The film does not concern itself with finding ways to get a mainstream audience rooting for the characters, or against them. It is a film, often breathtaking without settling for being pretty, filled with nervous silence. Scan the past century’s worth of commercially popular westerns, and nervous silence is not a key ingredient in the films on that list. Yet for some people (I’m one) this melancholy magic act is well worth their time.


The New Zealand-born writer-director Andrew Dominik has created a film soaked in strange interactions and portents of doom. It is full of longing for the past and a longing to make us see past our nostalgia. Brad Pitt, one of the producers, plays the feared and emulated A-list pop culture icon, the one who dies at the hands of his sidekick, young Bob Ford, played by Casey Affleck. Affleck is superb. His foggy-headed smiles and cold stares have a way of making Ford seem like the most cretinous yet most alert person in any given room.


Ford is a young pup in a stovepipe hat, not quite out of his teens when he meets Jesse and his brother Frank (Sam Shepard, who could not be better) just before the infamous Blue Cut train robbery of 1881. The way Dominik and his brilliant designers re-create this robbery, you feel you are there, a fly on the wall of history. This may be the most unassuming but exquisite period re-creation in a Hollywood film since “The Godfather Part II.”


Ford, his foggy head full of nickel-book paeans to his outlaw hero, becomes Jesse James’ sidekick. But the James ballad is already nearly sung. As the gang and its associates dissolves into fractious paranoia and vengeful bloodshed, and Jesse’s paranoia becomes more and more justified, “The Assassination of Jesse James” focuses on the two-headed creature at its core.


There is, I think, something missing in Pitt’s performance and in the way Dominik has chosen to depict James, which is softer than Hansen’s version. The rhythm of this beautiful picture, contemplative and wary, is not helped by Pitt, who works hard and honorably but also a bit sluggishly. The film needs more of a sociopathic hotfoot at its center. Yet this is not as much of a problem as one would think.


Roger Deakins is the cinematographer, and between this film and the forthcoming Coen brothers picture “No Country For Old Men,” an Academy Award should be a cinch. More importantly, it’s just about as fine and supple an example of cinematic lighting as can be found on a screen these days.


Dominik’s previous feature was the stylish but rather hollow true-crime picture “Chopper.” “The Assassination of Jesse James” heralds a major director on the rise. He risks pretentiousness at every step: He’s a big fan of speeded-up scudding clouds and waving wheat (borrowed from Terrence Malick and Ridley Scott), and while the musical score by Nick Cave and Warren Ellis is one of the year’s best, it does resort to a lugubrious cello theme once too often. But watch how Dominik and Deakins and the designers evoke a simple 1880s Kansas City street scene. As the unseen narrator tells us of Jesse’s saloon jaunts (shot in misty shadow, in Winnipeg; the entire film was shot in Canada), the stereopticon-slide effects—blurry at the edges, clearer in the middle—present an image of the past so persuasive, you cannot quite believe what you are seeing.


When Samuel Fuller made “I Shot Jesse James” in 1949 he created an unsettling dynamic between Ford and his hero, though the romantic fabrications involving The Woman That Loved Them Both were pure programmer blather. (The film did, however, end with a tantalizing question mark: Its final line, spoken by a dying Ford, was: “I’m sorry fer what I done to Jess. I ... loved him.”) Dominik re-creates a couple of key scenes from “I Shot Jesse James,” including the scene where Ford, a pariah following his state-sanctioned and state-rewarded murder of Jesse, listens in a saloon to a balladeer’s ode to the bravest gunman of them all. Scenes such as these appear to have been lifted directly from an old daguerreotype.


The film, like Hansen’s novel, exists in a realm of florid invention, imagining outlaws who say things like: “You can hide things in vocabulary.” That line is spoken by Dick Liddil, as played by the excellent and roguish Paul Schneider. He is one of many wormy supporting characters who come to life in the film. Quite apart from the tone and the rhythm of the piece, there are some narrative vagaries: One close-quarters shootout in an attic bedroom isn’t quite set up properly; you’re not sure why these fellows are killing each other. But like Pitt’s actorly limitations, such moments of fuzziness cannot mar the oddest major studio release of the year, and one of the most admirable.
+--
▸ Work to complete
A) According to the film review, in which country was the entire film shot?
B) Summarize the film review in two sentences.

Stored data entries
+--
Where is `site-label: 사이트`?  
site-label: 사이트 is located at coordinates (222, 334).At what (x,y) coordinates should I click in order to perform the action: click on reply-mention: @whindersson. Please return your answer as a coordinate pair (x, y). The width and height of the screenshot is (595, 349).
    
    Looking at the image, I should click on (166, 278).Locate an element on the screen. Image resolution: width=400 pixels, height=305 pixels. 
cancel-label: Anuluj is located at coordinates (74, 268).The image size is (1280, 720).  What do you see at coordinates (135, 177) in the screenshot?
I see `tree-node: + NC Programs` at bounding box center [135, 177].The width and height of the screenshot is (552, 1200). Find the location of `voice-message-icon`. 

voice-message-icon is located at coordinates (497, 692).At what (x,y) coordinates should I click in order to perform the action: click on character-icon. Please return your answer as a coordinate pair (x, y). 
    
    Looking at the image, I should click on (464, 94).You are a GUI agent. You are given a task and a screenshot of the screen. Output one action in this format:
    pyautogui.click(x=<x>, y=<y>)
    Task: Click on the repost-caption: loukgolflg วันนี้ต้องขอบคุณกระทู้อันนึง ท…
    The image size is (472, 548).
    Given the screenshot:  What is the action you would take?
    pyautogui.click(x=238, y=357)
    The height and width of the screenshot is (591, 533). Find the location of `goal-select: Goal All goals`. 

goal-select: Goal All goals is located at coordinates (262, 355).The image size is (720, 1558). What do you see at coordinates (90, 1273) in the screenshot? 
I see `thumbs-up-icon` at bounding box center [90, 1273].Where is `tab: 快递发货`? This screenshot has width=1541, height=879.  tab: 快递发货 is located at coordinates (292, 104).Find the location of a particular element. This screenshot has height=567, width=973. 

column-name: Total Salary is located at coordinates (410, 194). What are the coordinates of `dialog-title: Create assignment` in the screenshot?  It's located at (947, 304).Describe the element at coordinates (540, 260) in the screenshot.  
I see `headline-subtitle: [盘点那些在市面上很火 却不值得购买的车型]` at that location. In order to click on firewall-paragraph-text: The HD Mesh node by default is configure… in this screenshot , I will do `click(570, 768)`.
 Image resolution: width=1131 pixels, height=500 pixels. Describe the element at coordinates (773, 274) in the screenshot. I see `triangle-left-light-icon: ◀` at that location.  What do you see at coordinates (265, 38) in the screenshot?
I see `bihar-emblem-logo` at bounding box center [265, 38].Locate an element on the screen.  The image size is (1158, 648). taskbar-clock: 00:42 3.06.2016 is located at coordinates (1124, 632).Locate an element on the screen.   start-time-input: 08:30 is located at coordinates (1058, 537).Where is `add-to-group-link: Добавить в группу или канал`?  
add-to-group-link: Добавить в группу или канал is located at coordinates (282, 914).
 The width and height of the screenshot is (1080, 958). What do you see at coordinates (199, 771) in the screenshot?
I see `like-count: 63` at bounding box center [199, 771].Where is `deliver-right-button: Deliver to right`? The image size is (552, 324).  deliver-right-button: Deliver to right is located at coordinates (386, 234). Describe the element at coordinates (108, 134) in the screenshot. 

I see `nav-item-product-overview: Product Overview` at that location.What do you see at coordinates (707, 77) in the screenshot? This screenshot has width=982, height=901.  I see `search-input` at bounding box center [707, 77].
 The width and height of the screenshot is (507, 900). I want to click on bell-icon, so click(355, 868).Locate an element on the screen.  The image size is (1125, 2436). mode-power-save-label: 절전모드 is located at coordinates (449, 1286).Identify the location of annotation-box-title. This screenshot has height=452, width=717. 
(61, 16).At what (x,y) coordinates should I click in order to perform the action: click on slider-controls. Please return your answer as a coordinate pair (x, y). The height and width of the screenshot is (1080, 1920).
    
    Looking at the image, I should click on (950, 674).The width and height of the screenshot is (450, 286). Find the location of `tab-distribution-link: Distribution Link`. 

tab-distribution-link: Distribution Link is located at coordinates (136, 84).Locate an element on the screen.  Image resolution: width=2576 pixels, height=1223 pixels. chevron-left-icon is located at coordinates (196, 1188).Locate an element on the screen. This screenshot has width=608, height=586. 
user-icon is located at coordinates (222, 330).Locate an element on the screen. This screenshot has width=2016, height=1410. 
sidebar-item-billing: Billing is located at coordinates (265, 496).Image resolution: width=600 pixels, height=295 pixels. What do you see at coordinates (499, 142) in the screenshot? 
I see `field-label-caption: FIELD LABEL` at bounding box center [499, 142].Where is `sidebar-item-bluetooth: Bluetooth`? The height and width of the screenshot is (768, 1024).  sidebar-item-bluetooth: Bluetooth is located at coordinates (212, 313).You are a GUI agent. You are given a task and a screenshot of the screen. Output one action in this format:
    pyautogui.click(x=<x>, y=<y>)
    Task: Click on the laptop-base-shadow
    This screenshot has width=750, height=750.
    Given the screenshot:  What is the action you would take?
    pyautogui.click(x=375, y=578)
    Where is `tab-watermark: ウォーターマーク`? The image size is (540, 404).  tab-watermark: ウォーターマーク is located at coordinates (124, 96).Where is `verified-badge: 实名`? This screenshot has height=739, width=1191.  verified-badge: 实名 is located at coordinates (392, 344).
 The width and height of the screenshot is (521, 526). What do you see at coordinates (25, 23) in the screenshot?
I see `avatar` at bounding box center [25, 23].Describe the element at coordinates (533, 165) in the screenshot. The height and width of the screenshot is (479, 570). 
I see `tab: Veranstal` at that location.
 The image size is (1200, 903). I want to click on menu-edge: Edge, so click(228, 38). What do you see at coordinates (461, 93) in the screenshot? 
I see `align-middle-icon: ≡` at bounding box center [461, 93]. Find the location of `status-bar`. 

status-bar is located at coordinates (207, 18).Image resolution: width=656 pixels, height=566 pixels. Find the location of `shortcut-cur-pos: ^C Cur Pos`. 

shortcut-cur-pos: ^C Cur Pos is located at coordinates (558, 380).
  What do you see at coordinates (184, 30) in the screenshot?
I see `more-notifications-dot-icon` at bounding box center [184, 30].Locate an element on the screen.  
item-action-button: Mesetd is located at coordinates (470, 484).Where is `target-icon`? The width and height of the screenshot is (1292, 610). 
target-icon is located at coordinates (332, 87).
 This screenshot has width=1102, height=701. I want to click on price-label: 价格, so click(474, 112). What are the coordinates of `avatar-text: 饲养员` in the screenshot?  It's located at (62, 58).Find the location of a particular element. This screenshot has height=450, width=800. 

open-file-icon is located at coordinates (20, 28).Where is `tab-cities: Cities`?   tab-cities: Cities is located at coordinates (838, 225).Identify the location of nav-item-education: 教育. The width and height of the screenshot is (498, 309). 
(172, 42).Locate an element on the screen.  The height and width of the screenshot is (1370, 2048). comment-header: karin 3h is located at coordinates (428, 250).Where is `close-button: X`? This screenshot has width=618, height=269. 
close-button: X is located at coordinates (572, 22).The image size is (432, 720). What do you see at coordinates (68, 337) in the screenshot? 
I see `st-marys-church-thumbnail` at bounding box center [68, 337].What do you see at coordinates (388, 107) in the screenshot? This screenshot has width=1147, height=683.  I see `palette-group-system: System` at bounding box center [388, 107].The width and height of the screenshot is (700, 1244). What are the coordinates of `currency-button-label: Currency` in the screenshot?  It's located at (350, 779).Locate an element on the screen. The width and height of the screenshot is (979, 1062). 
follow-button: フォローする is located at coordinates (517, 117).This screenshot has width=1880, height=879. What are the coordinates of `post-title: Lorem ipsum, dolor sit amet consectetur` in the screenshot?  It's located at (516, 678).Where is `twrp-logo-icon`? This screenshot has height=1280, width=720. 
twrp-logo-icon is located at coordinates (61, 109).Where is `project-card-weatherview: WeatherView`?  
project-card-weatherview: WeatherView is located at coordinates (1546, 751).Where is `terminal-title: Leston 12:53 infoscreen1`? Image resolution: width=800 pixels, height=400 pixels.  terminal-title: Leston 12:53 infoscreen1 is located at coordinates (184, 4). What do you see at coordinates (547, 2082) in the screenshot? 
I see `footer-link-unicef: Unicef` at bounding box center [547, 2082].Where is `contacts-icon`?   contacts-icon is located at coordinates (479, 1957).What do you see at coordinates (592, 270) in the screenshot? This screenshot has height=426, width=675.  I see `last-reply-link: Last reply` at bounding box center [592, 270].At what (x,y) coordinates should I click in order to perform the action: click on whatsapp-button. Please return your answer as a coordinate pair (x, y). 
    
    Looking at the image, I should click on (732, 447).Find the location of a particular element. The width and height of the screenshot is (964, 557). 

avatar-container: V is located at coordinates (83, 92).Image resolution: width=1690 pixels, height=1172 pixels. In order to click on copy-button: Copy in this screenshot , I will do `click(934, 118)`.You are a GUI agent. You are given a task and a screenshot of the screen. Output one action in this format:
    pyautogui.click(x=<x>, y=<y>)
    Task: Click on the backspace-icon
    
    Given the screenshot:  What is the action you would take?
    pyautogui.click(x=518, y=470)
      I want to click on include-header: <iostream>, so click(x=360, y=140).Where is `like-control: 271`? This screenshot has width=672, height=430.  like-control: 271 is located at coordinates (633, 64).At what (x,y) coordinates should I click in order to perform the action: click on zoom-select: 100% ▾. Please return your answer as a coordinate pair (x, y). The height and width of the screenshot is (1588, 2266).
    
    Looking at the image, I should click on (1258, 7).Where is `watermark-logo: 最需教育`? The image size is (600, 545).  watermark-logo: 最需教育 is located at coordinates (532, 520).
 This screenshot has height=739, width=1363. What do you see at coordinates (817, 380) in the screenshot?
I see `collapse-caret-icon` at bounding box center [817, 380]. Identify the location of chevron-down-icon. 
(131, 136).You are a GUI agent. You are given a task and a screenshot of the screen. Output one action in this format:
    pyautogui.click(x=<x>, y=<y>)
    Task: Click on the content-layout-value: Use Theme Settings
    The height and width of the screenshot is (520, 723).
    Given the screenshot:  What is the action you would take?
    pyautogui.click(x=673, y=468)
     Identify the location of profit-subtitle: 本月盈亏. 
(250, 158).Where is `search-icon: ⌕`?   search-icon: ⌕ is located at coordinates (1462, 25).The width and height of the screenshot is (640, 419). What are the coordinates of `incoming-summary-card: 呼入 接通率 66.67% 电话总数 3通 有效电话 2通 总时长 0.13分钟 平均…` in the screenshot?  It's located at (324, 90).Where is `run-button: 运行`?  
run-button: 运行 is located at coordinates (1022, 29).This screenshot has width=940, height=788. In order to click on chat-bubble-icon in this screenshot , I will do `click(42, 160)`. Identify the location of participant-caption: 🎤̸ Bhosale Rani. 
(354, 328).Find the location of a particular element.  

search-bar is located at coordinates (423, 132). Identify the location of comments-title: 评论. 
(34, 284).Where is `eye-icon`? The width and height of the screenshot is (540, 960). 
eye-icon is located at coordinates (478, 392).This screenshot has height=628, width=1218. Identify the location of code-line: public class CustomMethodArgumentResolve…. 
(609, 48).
+--
▸ Answers by item number
A) The entire film was shot in Canada.

B) The review praises Andrew Dominik's "The Assassination of Jesse James" as a melancholy, often breathtaking western filled with nervous silence, singling out Casey Affleck's superb performance as Bob Ford, Roger Deakins's cinematography, and the film's period re-creation. It finds Brad Pitt's Jesse James a bit sluggish and notes that Dominik risks pretentiousness and leaves some narrative vagaries, but it judges that these flaws cannot mar one of the year's most admirable releases.